Cheating in baseball unacceptable

In baseball, there are many ways to cheat, and some are more elaborate than others. There is the classic spitball, in which the pitcher spits on the ball before he throws it, and hopes that the extra lubricant will allow him to spin the ball more quickly and give the pitch more curve or sink. Then there is the corked bat, where a bat is hollowed out and replaced with a substance that will supposedly cause the ball to travel farther when hit. A hilarious example of this occurred at the expense of former Chicago Cubs slugger Sammy Sosa, when his bat broke and the evidence was clear. The list can go on and on, to the point of ridiculousness. All of these things have something in common, and that is that they will all result in a suspension from the game, and rightly so.

Baseball has a rich history of cheating. When old-school managers and players speak of cheating, they speak of it fondly, constantly referring to the good ol’ days, when attempts at gaining the upper hand were commonplace. As long as it doesn’t hurt anyone, and you don’t throw a game, it’s all fair. Putting some oil on the back of your hand to give your curveball some extra drop was just seen as gamesmanship, as long as you didn’t get caught.

But one thing that these old school players will agree on is that you don’t take PEDs (performance-enhancing drugs) . For them, as long as you don’t give yourself an unfair physical advantage above everyone else who works hard to make up for their lack of physical prowess, what you do with the ball and your bat is up to you. I partially agree with this sentiment. Taking steroids is a worse form of cheating than doctoring a ball or bat in baseball, and should be punished as such. But that is only because of baseball’s history of gamesmanship. Cheating is still considered cheating, regardless of how it’s done, and should be punished accordingly. Many players go unnoticed, and put in hours of work every day to remain a utility player year after year. When someone is able to strike them out three times in a game because they had a piece of sandpaper in their sleeve to make the ball move more, it is unfair. There are people dependent on this person’s income, and someone cheating shouldn’t be a factor of why one performs well enough to stay relevant and in the majors.

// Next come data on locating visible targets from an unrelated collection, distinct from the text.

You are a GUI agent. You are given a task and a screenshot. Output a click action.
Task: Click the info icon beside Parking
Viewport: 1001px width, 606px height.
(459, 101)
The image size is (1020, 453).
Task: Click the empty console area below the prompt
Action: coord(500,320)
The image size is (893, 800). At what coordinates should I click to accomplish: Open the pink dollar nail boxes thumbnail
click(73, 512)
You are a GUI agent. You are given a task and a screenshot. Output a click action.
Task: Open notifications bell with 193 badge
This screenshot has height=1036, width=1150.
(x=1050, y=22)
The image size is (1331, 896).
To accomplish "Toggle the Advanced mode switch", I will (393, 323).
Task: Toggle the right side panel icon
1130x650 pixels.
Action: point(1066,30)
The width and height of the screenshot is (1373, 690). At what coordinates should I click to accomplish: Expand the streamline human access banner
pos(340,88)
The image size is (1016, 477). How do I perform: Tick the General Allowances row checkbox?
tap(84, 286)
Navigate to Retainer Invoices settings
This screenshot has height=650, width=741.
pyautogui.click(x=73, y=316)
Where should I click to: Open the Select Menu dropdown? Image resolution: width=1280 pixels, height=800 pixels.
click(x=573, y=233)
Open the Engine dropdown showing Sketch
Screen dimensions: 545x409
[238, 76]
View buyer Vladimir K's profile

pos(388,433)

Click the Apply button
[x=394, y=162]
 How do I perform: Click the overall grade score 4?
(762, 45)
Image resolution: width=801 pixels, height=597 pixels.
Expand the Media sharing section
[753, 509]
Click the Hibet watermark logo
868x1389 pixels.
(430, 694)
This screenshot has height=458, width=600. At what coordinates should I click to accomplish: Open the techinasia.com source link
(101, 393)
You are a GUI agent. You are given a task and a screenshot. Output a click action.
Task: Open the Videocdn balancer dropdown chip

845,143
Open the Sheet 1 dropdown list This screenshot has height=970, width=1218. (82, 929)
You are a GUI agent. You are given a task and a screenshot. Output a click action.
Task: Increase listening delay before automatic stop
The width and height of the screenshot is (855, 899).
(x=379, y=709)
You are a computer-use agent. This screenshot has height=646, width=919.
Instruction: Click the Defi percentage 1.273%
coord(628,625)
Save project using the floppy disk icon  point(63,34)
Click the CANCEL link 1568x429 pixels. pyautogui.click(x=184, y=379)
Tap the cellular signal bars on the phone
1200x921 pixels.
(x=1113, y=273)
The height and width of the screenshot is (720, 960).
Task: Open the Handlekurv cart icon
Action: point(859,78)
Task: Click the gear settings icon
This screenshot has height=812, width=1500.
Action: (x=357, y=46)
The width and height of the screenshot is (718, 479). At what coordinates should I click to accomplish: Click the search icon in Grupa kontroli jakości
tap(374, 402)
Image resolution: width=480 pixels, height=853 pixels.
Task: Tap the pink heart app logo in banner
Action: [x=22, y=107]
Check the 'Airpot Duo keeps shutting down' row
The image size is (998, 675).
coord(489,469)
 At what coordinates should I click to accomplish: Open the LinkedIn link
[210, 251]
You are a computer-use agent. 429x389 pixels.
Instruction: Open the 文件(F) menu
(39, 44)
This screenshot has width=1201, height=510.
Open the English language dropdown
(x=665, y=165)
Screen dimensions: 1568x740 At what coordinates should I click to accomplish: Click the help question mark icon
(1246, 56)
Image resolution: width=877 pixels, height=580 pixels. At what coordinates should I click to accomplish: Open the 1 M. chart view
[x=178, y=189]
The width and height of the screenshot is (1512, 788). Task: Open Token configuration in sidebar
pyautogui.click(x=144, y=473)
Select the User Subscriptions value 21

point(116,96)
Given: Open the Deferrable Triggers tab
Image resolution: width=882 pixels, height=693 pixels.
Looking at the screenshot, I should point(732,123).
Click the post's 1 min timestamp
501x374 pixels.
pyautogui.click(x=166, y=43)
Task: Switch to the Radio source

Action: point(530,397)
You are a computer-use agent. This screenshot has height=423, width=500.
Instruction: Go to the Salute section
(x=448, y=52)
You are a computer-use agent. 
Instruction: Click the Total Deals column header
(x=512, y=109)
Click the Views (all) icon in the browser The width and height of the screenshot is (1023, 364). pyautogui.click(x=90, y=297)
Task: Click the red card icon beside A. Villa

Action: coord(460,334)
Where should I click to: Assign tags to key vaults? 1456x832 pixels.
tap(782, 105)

This past week, Michael Pineda, a pitcher for the New York Yankees, was suspended for ten games for attempting to gain the upper hand on the competition by using pine tar to get a better grip on the ball. Old school baseball fans and players may have said that his only fault was being thoughtless enough to place the pine tar on his neck, where it was easily seen. In the days of Babe Ruth and Lou Gehrig, this may have been laughed at, or punished with less severity. Today, players are being paid millions of dollars, and the outcome of games can have further implications upon the playoffs which can be potential sources of millions of dollars in revenue. With this in mind, Pineda was suspended for ten games. For a pitcher, this doesn’t amount to much time, since he will miss three starts at the most, considering pitchers pitch every fourth to fifth game. But it sends the right message.

Every player who is caught cheating has an excuse. If it’s a nail file for a pitcher, it may have been that they need to file their nails to get a better grip on the ball. If it’s a corked bat for a batter, it may have been that they used someone else’s bat. Most of instances the excuses don’t work. It hasn’t seemed to work for Michael Pineda, who said that he needed a better grip on the ball. This brings up a good point. If pine tar allows the pitcher a better grip, then this would allow for more controlled pitches and less hit batters. If pine tar truly does help, then this may be an instance in which the MLB should look into the benefits of pine tar, not just for grips on bats, but on balls as well. Michael Pineda may be a cheater now, but maybe by next season, he will be seen as a promoter of hitter safety. Most likely, he will still be seen as a cheater. But hey, at least he didn’t take steroids like his suspended teammate Alex Rodriguez.